Today I’ve barely gotten Hannah’s sausage-link arms into the sweater Soledad finished just this week when Sawyer sidles in flanked by Roger and Lydia, his hands shoved deep into his dark jeans and sunglasses hanging from the V of his button-down. Everyone, even Sawyer, wears a collared shirt to church.
“Hey, everybody,” he whispers, as they slide into the row in front of us. My father ignores him. My brother only glares. His wife, Stefanie, is gaping a little in a way that makes me want to smack her across her round, curious face: Yes, Stef, he’s good-looking. Yes, Stef, he’s back.
Jesus Christ, everybody. Pull it together.
Soledad is apparently the only member of my family with a modicum of grace, not that this comes as any kind of revelation. “Hi, Sawyer,” she says to him, voice tempered as always by traces of a childhood spent in Cuba. Beside him, his mother is glowing, radiating light, and why shouldn’t she be? Just like the story promised, her prodigal returned. “It’s good to see you.”
He kisses Soledad’s cheek before he turns to look at Hannah, and for nearly a full minute they stare at each other, silent. There is a moment when I do not breathe. Sawyer has always been full of nervous habits, perpetually tapping his fingers or rubbing hard at a muscle at his neck—it’s part of what makes girls fall in love with him—but now he goes still as winter, like the blood has dried up in his veins.

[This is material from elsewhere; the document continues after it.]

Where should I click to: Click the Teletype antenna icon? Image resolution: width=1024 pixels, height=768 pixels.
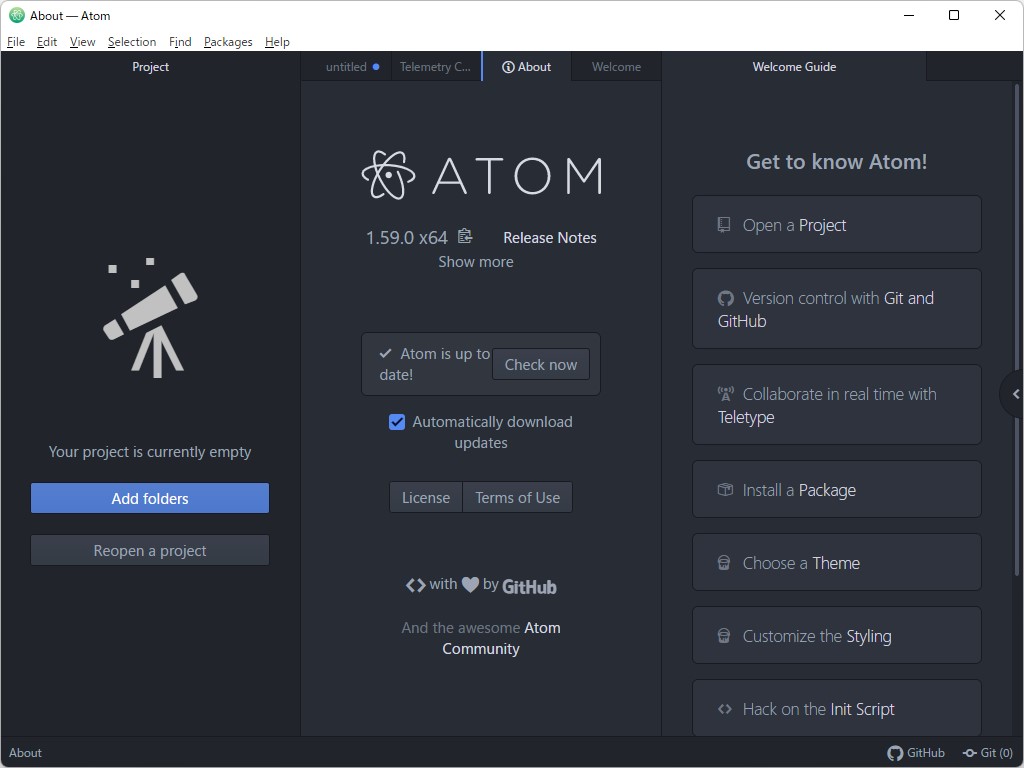[724, 393]
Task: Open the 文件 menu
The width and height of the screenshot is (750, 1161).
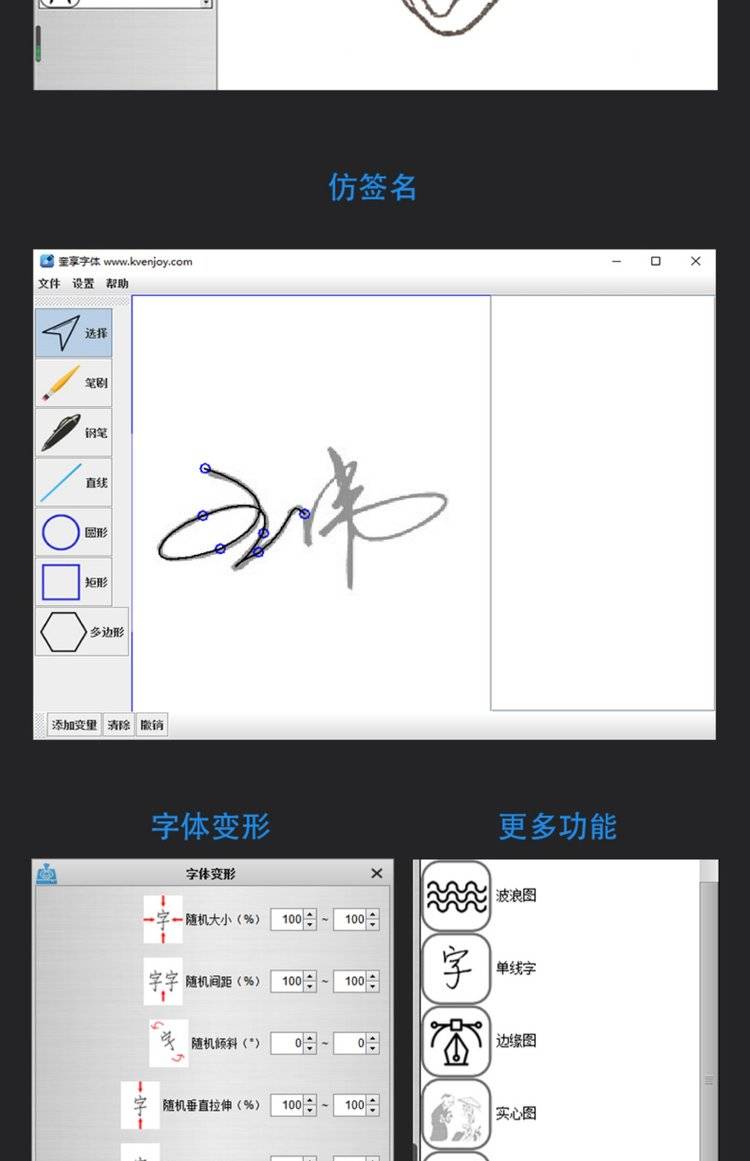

Lydia clears her throat. Hannah fidgets. Sawyer looks at me like I’ve broken his beating heart.
“Nice work,” is all he says, and I laugh.
Back when we were together I used to spend my Sunday mornings in church poking Sawyer in the back, waiting until no one was looking and quietly snapping the elastic on the boxers peeking out the rear of his pants. He’d reach behind and grab my hand, the two of us thumb wrestling until Soledad or Lydia noticed and elbowed one or both of us in the side. “Pay attention,” they’d hiss, and then turn back to the priest and pretty much leave us to our own devices.
We were sweethearts. It’s a thing that happened. It’s over now. It’s fine.